§ **YOUR OBJECTIVE**
Please reproduce the data word for word, from its start through the line containing "[x=88, y=173]", including both of those lines.

--- START EXERCISE MATERIALS ---

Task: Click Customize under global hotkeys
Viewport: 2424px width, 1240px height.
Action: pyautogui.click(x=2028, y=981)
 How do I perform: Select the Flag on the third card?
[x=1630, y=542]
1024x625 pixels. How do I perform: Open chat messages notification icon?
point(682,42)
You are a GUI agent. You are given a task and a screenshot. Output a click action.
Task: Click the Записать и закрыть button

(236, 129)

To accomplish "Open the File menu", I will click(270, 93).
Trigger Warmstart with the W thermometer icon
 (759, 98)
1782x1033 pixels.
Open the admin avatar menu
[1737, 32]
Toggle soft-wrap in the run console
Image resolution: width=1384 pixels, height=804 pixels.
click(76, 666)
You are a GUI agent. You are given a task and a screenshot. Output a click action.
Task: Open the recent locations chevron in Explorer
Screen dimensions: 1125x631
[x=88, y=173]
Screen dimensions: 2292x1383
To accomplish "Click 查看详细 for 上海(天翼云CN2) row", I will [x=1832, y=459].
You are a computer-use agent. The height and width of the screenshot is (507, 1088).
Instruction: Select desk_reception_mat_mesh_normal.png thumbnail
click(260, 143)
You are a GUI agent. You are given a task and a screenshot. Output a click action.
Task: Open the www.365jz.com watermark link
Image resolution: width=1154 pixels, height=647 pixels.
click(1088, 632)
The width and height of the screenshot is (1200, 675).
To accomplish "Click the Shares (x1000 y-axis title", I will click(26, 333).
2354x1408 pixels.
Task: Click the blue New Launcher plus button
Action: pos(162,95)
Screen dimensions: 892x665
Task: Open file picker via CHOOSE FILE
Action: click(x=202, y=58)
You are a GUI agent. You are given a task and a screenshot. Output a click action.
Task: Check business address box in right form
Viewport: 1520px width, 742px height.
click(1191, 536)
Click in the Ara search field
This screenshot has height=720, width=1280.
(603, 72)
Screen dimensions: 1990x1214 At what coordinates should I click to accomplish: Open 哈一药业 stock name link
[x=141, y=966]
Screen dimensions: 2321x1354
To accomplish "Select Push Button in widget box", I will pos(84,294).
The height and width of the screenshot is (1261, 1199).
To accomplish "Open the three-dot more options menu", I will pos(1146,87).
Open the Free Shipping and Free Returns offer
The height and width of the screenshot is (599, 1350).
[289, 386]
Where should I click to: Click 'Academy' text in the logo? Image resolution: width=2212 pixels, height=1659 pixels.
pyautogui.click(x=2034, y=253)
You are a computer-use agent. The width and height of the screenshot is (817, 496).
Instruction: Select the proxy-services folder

--- END EXERCISE MATERIALS ---

§ **FINAL RESULT**
Task: Click Customize under global hotkeys
Viewport: 2424px width, 1240px height.
Action: pyautogui.click(x=2028, y=981)
 How do I perform: Select the Flag on the third card?
[x=1630, y=542]
1024x625 pixels. How do I perform: Open chat messages notification icon?
point(682,42)
You are a GUI agent. You are given a task and a screenshot. Output a click action.
Task: Click the Записать и закрыть button

(236, 129)

To accomplish "Open the File menu", I will click(270, 93).
Trigger Warmstart with the W thermometer icon
 (759, 98)
1782x1033 pixels.
Open the admin avatar menu
[1737, 32]
Toggle soft-wrap in the run console
Image resolution: width=1384 pixels, height=804 pixels.
click(76, 666)
You are a GUI agent. You are given a task and a screenshot. Output a click action.
Task: Open the recent locations chevron in Explorer
Screen dimensions: 1125x631
[x=88, y=173]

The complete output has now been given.